Vu le niveau (médiocre) de notre classe politique, j’ai un peu peur qu’en leur donnant une large délégation de pouvoir pour définir qui détient le pouvoir, et pour faire quoi, on n’aille au devant de très grosses déceptions. Connaissant les politiques, je n’ai aucune illusion sur leur capacité à travailler d’abord pour leur carrière, celles de leurs amis, en s’asseyant sur le vote des électeurs. Ils le font déjà un peu, quand ils le peuvent, dans le système majoritaire. Alors imaginez ce que cela sera, s’ils ont l’autorisation officielle de le faire ! Mais c’est pareil pour le citoyen français, qui adore trop souvent le bruit, la fureur et la radicalité, et déteste le compromis et le pragmatisme. J’ai un peu peur qu’un passage mal géré au scrutin proportionnel ne crée surtout des déchirures encore plus profondes entre gouvernants et gouvernés.
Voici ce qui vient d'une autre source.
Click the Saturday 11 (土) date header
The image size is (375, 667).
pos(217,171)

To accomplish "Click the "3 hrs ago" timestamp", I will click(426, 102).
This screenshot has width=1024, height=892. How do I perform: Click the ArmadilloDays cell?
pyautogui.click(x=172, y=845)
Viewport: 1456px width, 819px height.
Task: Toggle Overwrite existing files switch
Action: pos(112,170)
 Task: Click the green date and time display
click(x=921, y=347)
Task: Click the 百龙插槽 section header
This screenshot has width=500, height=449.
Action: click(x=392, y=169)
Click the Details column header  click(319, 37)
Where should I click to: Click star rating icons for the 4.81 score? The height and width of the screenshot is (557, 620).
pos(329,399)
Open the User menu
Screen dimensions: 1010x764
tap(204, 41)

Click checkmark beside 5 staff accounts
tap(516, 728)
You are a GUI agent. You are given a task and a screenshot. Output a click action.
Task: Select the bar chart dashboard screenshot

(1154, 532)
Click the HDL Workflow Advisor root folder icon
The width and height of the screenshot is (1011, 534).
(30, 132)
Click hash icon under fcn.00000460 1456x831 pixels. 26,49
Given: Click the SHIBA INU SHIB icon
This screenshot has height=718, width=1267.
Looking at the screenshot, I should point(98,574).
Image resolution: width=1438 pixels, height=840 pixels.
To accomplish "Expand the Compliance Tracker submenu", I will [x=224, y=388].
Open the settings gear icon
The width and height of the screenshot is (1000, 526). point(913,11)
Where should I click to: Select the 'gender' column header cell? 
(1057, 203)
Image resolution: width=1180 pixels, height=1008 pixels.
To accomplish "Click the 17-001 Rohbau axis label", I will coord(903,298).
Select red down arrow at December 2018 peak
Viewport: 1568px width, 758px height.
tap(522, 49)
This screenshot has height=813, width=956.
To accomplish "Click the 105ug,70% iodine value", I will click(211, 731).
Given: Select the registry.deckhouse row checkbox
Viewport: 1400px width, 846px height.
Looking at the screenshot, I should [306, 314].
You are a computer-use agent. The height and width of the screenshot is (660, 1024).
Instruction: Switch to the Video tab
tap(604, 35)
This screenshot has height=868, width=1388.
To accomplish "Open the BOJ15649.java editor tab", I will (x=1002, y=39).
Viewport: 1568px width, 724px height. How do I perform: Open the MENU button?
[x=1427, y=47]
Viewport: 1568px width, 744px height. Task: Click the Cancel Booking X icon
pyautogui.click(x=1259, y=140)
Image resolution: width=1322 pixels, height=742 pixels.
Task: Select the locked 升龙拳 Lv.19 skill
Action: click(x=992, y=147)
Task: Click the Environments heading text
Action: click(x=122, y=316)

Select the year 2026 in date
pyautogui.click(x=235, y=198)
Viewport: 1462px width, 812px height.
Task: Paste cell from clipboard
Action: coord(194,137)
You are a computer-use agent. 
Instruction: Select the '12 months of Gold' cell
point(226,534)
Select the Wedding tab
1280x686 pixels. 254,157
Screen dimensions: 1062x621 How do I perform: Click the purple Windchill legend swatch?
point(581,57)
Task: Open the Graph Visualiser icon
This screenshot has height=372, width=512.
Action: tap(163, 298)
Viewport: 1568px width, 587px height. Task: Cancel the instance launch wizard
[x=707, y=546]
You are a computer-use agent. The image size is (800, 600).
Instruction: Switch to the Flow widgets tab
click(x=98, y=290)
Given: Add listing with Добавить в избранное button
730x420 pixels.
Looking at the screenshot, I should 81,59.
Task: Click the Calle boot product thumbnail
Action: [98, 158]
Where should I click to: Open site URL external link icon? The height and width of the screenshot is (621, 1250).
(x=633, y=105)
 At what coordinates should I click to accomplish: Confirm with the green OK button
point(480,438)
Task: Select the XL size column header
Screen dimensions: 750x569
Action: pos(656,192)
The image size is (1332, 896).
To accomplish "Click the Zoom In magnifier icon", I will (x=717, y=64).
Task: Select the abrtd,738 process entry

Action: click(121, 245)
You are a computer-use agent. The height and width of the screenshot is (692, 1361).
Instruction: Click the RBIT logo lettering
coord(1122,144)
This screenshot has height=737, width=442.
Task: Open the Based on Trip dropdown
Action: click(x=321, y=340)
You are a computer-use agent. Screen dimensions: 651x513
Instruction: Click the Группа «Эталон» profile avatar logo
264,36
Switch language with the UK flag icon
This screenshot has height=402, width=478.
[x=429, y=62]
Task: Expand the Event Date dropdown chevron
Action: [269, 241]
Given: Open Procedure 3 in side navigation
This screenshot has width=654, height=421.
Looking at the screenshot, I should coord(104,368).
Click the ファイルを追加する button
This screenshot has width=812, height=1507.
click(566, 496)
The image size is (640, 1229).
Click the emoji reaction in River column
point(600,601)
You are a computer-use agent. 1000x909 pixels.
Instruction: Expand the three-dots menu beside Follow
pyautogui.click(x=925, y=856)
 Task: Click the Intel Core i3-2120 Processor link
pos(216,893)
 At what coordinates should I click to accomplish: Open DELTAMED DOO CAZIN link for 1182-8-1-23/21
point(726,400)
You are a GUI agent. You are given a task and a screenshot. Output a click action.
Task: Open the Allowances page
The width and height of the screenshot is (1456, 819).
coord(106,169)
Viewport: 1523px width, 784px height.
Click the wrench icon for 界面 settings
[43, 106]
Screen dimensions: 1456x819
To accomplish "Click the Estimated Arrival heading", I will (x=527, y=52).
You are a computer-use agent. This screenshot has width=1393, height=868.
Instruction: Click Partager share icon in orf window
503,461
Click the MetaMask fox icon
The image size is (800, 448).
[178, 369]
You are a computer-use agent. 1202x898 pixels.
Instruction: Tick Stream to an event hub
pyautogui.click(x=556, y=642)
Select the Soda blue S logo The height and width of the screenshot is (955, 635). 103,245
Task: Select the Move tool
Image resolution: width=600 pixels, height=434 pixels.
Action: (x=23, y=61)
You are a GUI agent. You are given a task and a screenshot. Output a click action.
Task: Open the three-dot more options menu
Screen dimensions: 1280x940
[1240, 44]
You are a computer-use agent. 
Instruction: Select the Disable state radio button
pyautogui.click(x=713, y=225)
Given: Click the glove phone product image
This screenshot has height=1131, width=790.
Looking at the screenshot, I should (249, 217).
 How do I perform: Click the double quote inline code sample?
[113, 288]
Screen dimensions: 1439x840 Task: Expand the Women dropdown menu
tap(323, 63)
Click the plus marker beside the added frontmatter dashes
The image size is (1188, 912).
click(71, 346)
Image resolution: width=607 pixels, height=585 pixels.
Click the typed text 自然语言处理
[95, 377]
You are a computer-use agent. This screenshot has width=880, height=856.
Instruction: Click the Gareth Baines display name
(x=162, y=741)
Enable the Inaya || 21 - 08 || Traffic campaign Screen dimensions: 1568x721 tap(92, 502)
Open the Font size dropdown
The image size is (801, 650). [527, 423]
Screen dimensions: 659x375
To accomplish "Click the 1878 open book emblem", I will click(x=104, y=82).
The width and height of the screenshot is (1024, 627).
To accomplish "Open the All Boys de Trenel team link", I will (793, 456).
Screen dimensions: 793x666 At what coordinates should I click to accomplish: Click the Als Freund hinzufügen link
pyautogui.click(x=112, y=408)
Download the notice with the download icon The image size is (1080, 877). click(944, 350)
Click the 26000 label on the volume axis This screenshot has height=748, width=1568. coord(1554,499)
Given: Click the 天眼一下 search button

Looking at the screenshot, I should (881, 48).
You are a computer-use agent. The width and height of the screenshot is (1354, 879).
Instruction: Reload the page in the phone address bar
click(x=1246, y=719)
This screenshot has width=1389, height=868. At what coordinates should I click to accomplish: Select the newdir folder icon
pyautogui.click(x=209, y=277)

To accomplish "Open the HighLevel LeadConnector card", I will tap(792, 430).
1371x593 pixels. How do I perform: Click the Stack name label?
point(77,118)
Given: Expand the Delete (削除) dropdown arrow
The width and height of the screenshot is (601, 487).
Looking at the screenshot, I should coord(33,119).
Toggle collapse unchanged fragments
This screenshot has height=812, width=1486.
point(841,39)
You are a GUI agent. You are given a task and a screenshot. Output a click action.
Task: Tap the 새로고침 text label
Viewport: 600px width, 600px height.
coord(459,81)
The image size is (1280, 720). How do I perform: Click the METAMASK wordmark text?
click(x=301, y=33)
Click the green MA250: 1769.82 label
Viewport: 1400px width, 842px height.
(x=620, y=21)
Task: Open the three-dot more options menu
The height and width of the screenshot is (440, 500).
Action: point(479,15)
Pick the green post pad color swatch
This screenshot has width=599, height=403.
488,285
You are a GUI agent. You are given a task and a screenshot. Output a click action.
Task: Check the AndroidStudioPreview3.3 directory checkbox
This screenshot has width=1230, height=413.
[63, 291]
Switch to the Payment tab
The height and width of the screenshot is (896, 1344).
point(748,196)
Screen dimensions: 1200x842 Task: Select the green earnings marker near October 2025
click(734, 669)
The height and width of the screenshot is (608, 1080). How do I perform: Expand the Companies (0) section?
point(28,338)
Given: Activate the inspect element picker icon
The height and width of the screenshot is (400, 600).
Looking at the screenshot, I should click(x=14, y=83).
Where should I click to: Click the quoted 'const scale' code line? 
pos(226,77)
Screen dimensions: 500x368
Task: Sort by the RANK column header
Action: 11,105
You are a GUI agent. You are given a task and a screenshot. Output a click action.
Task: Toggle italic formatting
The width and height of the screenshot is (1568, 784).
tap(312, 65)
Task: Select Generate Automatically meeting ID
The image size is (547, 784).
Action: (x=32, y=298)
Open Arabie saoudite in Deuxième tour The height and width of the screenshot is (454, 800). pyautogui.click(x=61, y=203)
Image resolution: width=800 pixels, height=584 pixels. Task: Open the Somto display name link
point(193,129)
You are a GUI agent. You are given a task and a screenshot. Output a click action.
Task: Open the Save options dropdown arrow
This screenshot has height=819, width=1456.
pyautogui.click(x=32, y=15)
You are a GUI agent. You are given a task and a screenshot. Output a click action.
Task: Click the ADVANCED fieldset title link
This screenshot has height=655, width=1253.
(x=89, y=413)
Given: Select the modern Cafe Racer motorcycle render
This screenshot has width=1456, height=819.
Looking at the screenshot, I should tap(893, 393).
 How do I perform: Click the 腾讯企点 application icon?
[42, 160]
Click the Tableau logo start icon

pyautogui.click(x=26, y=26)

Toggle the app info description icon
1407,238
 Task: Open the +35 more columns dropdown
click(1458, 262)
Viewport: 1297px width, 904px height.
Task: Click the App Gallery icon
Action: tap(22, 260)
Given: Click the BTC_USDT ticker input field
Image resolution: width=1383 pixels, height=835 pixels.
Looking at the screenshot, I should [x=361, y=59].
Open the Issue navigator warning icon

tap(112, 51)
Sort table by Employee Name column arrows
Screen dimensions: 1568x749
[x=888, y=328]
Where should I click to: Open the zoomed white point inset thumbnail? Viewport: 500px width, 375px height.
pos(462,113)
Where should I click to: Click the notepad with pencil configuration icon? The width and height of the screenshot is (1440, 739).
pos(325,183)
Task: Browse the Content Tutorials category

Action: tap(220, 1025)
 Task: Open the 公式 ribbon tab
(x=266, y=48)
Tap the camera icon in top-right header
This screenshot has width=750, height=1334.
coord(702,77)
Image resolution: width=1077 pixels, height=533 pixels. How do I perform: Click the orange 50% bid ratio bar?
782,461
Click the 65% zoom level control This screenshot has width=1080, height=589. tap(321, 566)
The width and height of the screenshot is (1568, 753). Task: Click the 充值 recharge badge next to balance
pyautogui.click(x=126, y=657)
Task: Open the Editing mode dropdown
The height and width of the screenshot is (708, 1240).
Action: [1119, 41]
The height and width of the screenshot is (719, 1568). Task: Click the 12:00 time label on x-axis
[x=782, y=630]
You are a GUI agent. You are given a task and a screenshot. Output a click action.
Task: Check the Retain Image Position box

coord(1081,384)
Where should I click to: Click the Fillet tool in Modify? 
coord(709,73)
Si on doit basculer à la proportionnelle, il ne faut pas se contenter de juste changer le mode de scrutin, mais également procéder à un sérieux toilettage de notre culture politique et de la Constitution, afin d’y mettre des mécanismes empêchant, ou limitant les dérives possibles. Sinon, le remède pourrait être pire que le mal.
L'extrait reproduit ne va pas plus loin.